Page extract:
========================================================================

1. Citing Laion v. FSM, 1 FSM Intrm. 503, 520 (App. 1984), Yow contends that at a minimum this matter should be remanded to the trial court for a finding on whether Yow acted intentionally, knowingly, or recklessly. However, in Laion, which did not deal with reckless conduct, the trial court had found the intentional conduct under the FSM aggravated assault statute based only on the fact that the defendant had purposely thrown a rock that caused serious injury. The court held that "the requisite intent for aggravated assault cannot be found in this manner." 1 FSM Intrm. at 519. In the case at bar, Yow does not contest the essential facts themselves. Rather, he maintains that those facts constitute insufficient evidence of extreme indifference recklessness under the standard that he argues for. But we adopt the standard of Machuo v. FSM, 6 FSM Intrm. 40 (App. 1993), see infra pages 66-68, and unlike Laion, where the facts on which the trial court relied were insufficient to support a specific finding of intentional conduct, the factual record in this case supports a finding by a reasonable fact finder of extreme indifference recklessness under the Machuo standard. No remand is therefore required.

2.We agree with Yaps contention that "under circumstances showing extreme indifference to human life" refers only to the reckless mental state, and not to intentional or knowing conduct.

3. For comparison purposes, the pertinent analogous provisions are as follows.

Aggravated assault under 11 Y.S.C. 207: "Every person who attempts to cause serious bodily injury to another or causes serious bodily injury intentionally, knowingly, or recklessly under circumstances showing extreme indifference to the value of human life, shall be guilty of aggravated assault."

Aggravated assault under 11 F.S.M.C. 916: "A person commits an offense of aggravated assault if he causes serious bodily injury to another intentionally, knowingly, or recklessly under circumstances showing extreme indifference to the value of human life."

========================================================================

Provided data:

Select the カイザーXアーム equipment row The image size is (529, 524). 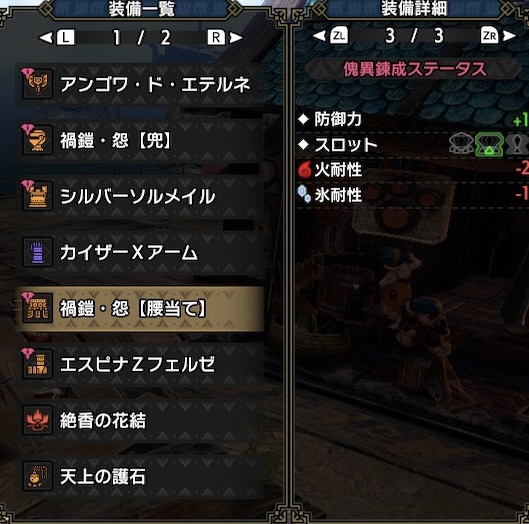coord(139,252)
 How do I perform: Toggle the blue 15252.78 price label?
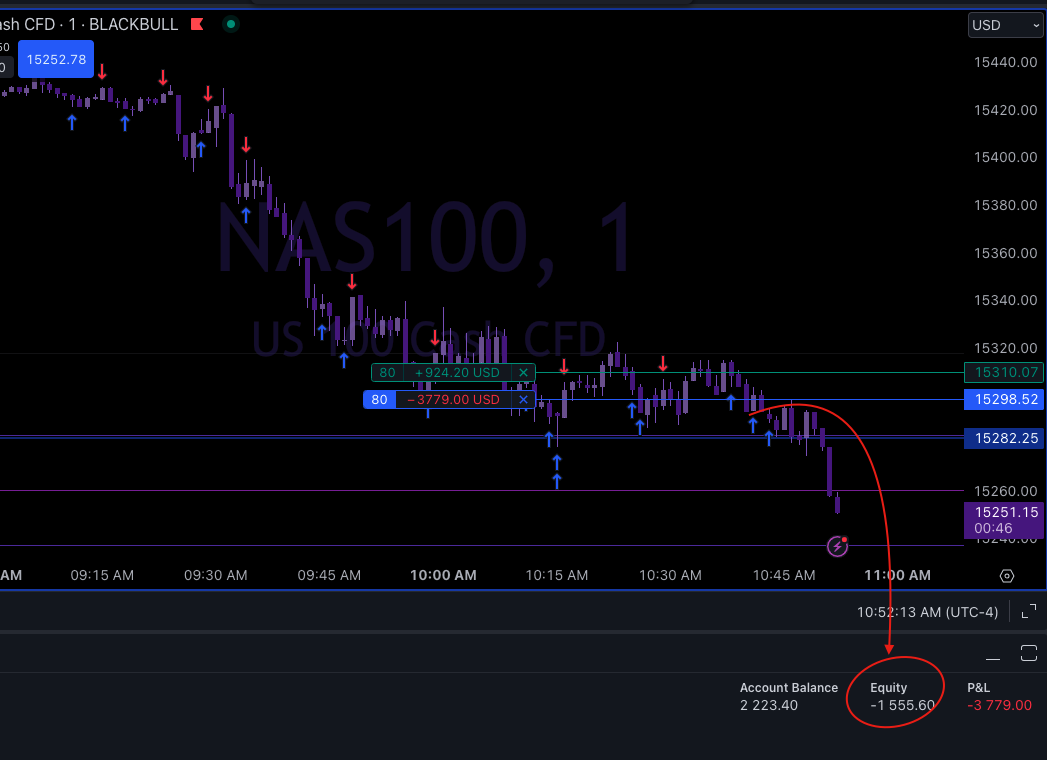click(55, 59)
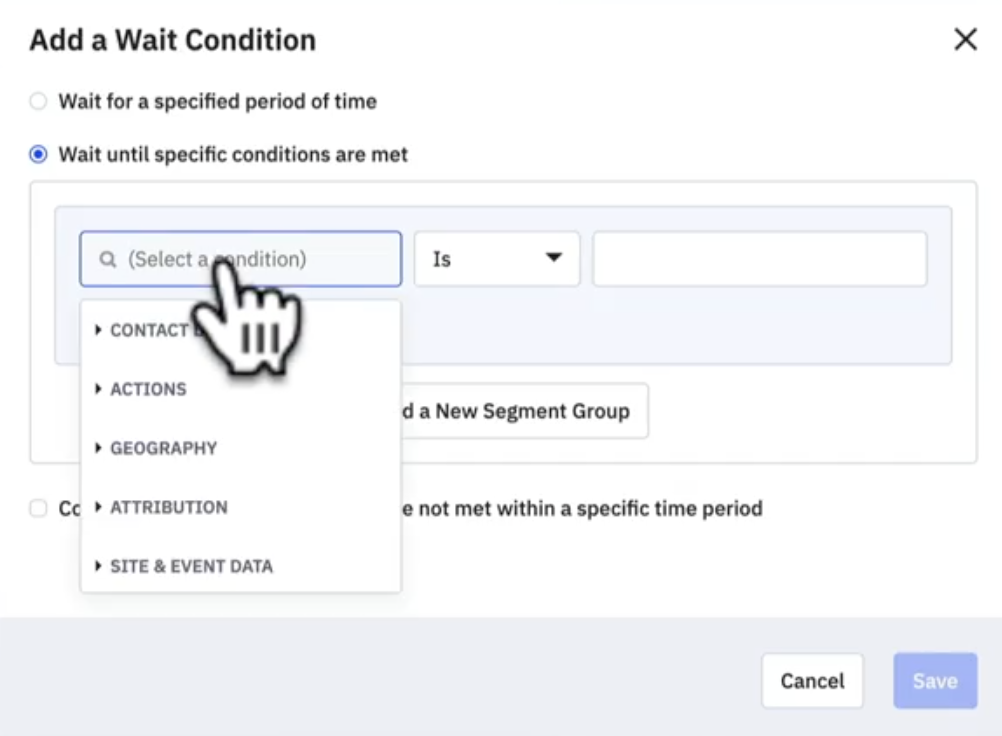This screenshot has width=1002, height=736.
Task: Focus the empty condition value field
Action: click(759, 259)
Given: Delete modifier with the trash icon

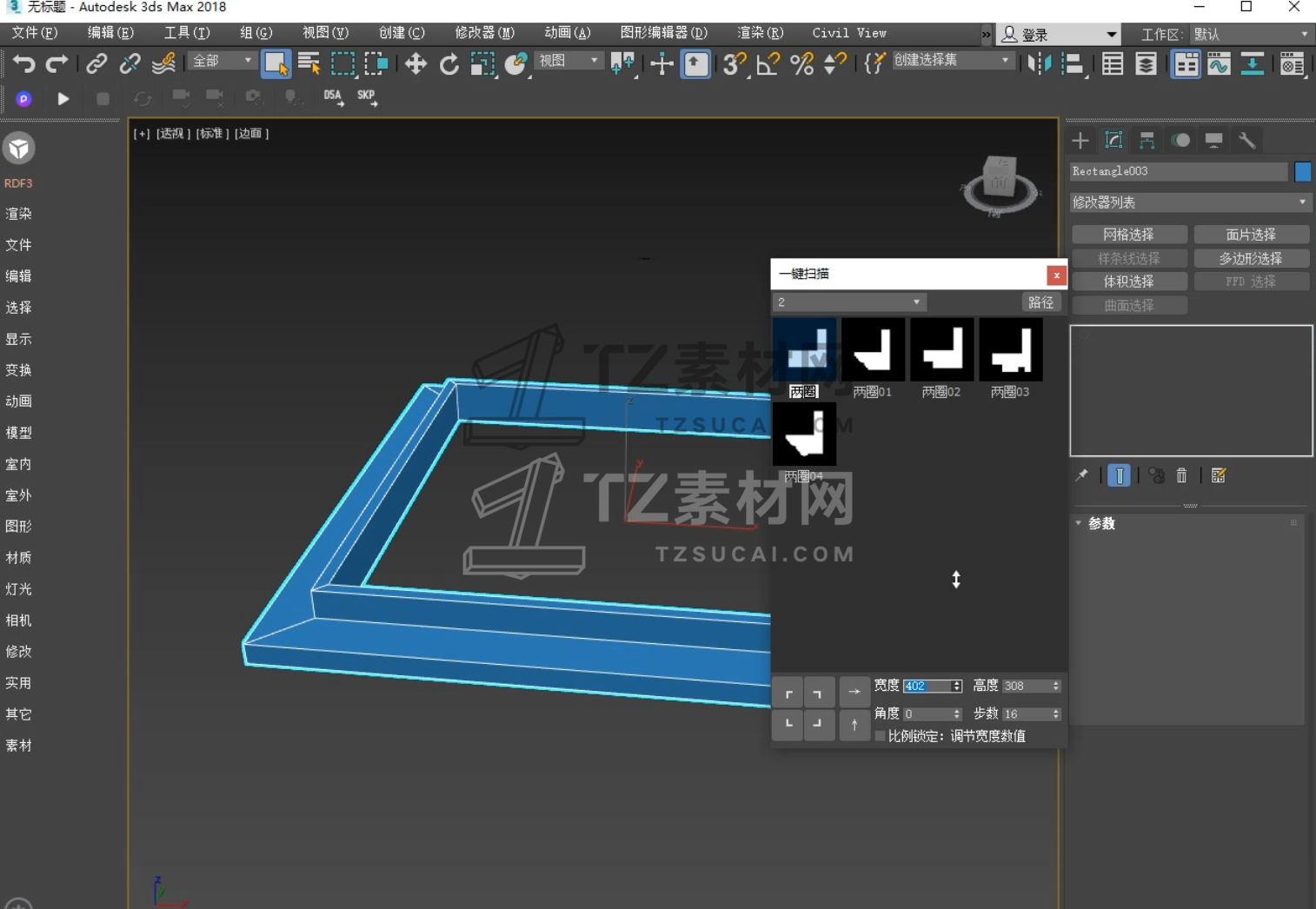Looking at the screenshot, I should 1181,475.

========================================================================

Questions to answer:
a - Answer these questions about the aggravated assault footnotes, one per line:
(i) Which case did Yow cite in arguing for a remand to the trial court?
(ii) Whose standard does the court adopt in place of the one Yow argues for?
(iii) Which Yap code provision defines aggravated assault?
b - Write a continuation of the aggravated assault footnotes, starting right after the last quoted statute.

Answers to the exercises:
a -
(i) Laion v. FSM, 1 FSM Intrm. 503, 520 (App. 1984)
(ii) Machuo v. FSM, 6 FSM Intrm. 40 (App. 1993)
(iii) 11 Y.S.C. 207

b -
Serious bodily injury under 11 Y.S.C. 201(c): "'Serious bodily injury means bodily injury which creates a substantial risk of death or which causes serious, or permanent disfigurement, or protracted loss or impairment of the function of any bodily member or organ."

Serious bodily injury under 11 F.S.M.C. 914(1): "'Serious bodily injury means bodily injury which creates a high probability of death or which causes serious permanent disfigurement or which causes a permanent or protracted loss or impairment of the function of any bodily member or organ, or other bodily injury of like severity."

We note that the definition of "serious bodily injury" appears to be taken from the Model Penal Code, which specifies "serious, permanent disfigurement" as opposed to the "serious, or permanent disfigurement" found in the Yap statute. The FSM statute also specifies "serious permanent disfigurement." A synonym for "disfigure" is "deface," which in turn is defined as "to destroy or mar the face or external appearance of," Websters Third New International Dictionary 649, 590 (1965). Thus "disfigurement" implies permanence, and for purposes of discussing the Yap and FSM statutory provisions we do not see a material distinction between "serious, or permanent disfigurement," and "serious permanent disfigurement."